Herstory: The Limerick woman who was a pioneering aviator

TV review: A profile of a remarkable woman, but this documentary stutters more than it soars

Lady Mary Heath: the first woman to hold a commercial flying licence and famous for flying from Cape Town to London in an open-cockpit plane
Lady Mary Heath: the first woman to hold a commercial flying licence and famous for flying from Cape Town to London in an open-cockpit plane

The first episode of RTÉ's new series, Herstory: Ireland's Epic Women (RTÉ One 8.30pm), sets out to rescue from obscurity the pioneering airwoman Lady Mary Heath. This it achieves, but without quite taking flight. In the end Lady Mary exits much like she arrived: a mystery gliding high overhead.

The problem is the documentary doesn’t provide sufficient social context for us to fully take stock of Heath as a figure in Irish 20th century history. We’re told she was born Sophie Peirce-Evans in Newcastle West, Co Limerick in 1896 and grew up in “comfortable” surroundings.
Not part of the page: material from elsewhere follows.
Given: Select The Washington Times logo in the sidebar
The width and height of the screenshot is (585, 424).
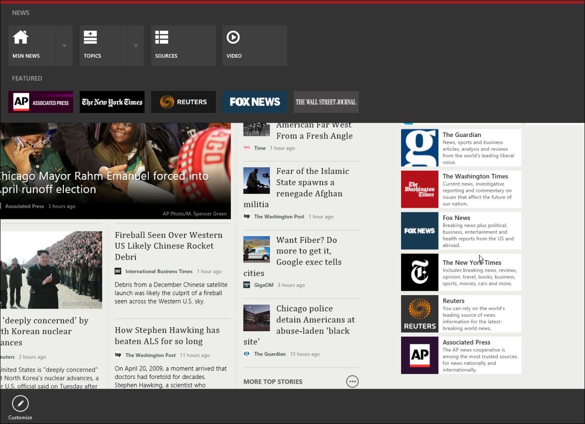Looking at the screenshot, I should (419, 189).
But what does “comfortable” mean? Was she a member of the Anglo-Irish ascendency? If not, where did the family wealth come from? And who were the aunts who raised her after her father beat her mother to death? Come to what, what happened to her father?

The haziness continues into her adult years. The documentary, which follows the traditional route of blending voiceover and talking heads, informs us that her first husband, Major William Elliot Lynn, was much older than she. Well alright, but how much older? It is also jarring to see her journey into womanhood conjured with images of carefree young things in their Gatsby-esque splendour, accompanied by a jazz soundtrack. Was there much Gatsby-esque splendour in Newcastle West in the 1900s?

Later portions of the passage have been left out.